Work to be completed: Search the records that follow and extract every line containing the string "Angelo".

Dataset records:
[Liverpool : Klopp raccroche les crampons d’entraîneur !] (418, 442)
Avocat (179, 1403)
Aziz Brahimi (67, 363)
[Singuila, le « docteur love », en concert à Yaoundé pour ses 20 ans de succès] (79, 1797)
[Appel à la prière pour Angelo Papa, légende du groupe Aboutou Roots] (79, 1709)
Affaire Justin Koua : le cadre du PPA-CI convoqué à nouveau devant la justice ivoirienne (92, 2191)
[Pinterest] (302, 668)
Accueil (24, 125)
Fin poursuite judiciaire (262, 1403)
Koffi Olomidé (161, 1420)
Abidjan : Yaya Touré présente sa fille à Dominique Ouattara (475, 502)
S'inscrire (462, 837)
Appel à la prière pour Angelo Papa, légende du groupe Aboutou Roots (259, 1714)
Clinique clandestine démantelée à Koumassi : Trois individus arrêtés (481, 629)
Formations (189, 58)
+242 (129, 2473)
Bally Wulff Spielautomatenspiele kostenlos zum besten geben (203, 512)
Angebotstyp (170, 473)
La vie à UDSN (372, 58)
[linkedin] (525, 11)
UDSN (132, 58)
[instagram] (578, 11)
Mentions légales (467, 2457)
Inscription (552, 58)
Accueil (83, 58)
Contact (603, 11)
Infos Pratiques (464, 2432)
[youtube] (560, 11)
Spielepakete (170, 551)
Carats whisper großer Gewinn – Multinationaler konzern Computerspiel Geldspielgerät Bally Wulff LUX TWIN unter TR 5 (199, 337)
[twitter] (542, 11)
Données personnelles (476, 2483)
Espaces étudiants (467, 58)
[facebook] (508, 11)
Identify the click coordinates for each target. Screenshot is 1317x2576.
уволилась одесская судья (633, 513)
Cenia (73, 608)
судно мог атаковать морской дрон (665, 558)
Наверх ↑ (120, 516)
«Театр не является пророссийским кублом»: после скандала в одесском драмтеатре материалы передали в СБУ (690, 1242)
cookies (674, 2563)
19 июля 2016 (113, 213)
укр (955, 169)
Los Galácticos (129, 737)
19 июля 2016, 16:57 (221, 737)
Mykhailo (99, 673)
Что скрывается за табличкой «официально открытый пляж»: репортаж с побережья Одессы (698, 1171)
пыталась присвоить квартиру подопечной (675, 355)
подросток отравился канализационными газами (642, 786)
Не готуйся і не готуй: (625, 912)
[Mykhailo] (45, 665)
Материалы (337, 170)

Finished task:
[Appel à la prière pour Angelo Papa, légende du groupe Aboutou Roots] (79, 1709)
Appel à la prière pour Angelo Papa, légende du groupe Aboutou Roots (259, 1714)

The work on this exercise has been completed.